• _Exercise aim_
Pull out each line of the data below that contains the word "link", and copy those lines without changes.

※

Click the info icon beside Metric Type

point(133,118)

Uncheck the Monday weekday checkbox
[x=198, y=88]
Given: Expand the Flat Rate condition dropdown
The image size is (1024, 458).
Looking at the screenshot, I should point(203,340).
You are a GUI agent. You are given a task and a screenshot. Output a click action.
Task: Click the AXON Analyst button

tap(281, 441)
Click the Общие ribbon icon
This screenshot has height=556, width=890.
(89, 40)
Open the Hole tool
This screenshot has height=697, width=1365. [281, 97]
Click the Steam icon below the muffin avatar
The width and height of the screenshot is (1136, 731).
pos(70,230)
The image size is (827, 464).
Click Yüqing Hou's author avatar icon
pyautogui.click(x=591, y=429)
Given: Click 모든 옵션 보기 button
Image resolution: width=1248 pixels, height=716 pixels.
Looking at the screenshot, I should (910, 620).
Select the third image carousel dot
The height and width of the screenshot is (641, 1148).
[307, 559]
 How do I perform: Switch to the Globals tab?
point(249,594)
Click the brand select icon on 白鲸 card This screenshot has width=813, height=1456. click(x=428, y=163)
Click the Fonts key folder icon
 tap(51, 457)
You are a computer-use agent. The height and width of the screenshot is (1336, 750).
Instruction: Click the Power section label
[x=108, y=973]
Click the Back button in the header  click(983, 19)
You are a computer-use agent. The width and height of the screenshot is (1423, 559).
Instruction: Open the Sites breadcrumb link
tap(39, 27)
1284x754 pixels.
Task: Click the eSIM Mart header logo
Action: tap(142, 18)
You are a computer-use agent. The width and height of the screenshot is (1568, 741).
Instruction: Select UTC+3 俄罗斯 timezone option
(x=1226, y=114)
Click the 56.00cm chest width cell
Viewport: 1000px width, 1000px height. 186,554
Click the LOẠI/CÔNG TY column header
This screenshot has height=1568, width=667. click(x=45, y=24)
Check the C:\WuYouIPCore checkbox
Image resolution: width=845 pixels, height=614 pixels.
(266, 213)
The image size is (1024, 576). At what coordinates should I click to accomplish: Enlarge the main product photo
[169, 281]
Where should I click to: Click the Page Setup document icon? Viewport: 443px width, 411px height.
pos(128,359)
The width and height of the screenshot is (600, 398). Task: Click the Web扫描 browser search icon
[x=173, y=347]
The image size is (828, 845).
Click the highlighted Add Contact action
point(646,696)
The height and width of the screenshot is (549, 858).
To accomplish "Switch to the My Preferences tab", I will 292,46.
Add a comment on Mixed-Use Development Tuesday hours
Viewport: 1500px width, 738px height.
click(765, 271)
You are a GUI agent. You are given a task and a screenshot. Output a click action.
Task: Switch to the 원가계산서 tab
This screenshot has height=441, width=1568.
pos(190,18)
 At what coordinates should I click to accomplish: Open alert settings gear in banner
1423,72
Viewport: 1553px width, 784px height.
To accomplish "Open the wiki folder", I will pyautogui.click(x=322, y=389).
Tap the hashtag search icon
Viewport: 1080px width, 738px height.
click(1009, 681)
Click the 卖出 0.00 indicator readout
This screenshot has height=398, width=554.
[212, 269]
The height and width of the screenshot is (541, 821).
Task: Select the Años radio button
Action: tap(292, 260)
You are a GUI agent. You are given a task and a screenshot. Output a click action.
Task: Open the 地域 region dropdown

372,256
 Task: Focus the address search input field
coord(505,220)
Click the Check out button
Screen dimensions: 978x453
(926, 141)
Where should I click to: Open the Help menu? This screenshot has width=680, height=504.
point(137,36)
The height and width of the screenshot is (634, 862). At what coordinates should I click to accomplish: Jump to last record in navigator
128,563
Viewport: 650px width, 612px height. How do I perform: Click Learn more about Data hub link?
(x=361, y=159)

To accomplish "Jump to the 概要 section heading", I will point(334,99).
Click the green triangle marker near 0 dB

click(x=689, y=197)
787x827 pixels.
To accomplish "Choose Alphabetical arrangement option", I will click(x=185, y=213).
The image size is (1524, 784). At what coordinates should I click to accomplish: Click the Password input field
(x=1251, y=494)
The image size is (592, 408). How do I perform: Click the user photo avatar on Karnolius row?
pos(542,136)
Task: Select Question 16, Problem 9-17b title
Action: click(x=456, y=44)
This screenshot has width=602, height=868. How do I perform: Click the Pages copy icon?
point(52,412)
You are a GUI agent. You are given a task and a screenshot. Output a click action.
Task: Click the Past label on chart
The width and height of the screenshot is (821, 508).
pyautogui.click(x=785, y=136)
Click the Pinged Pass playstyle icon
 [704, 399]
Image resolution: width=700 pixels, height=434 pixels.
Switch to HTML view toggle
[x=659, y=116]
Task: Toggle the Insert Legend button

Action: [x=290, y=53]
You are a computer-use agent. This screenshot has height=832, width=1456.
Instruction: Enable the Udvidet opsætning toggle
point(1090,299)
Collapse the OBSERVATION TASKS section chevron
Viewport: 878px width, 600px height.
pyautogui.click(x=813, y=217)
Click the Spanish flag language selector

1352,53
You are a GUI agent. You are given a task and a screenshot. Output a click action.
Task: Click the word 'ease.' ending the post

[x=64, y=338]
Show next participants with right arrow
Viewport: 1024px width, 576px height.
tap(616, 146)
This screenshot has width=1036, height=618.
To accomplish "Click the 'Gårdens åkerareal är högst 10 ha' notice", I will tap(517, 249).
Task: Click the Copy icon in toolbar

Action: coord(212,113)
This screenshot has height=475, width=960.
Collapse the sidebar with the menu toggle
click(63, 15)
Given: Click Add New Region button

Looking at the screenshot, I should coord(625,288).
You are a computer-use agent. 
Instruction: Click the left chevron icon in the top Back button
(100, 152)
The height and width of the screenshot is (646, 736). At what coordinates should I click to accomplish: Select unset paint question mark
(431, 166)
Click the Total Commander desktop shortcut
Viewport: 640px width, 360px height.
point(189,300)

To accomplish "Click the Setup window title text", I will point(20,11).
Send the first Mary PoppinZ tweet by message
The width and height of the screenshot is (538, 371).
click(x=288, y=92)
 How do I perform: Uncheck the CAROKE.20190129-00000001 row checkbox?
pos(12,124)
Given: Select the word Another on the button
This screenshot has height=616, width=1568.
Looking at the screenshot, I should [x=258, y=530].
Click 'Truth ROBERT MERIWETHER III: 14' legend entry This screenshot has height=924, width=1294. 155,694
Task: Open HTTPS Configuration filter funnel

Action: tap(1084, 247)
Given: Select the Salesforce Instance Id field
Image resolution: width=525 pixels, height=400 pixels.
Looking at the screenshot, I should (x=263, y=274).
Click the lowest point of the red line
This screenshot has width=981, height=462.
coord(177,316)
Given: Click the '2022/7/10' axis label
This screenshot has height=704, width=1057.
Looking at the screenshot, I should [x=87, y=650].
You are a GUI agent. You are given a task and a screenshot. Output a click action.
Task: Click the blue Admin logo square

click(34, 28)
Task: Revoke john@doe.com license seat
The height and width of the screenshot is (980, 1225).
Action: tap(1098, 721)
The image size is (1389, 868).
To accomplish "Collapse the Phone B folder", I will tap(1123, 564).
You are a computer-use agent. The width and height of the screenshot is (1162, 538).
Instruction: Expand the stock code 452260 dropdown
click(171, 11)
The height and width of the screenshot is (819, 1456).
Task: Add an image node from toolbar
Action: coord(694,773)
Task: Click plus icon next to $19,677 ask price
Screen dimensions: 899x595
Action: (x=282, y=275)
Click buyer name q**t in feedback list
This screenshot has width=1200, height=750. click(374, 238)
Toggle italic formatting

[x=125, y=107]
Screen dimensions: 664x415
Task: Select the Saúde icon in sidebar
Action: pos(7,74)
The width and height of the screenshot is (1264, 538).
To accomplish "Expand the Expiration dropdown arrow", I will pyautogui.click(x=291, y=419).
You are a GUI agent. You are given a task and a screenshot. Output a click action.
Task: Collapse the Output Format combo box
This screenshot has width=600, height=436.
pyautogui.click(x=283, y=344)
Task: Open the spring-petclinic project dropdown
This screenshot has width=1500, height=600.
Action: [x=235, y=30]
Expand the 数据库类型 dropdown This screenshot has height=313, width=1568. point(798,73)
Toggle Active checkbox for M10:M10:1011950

※

• _Response to this exercise_
Instruction: Open the Sites breadcrumb link
Viewport: 650px width, 612px height. How do I perform: Click Learn more about Data hub link?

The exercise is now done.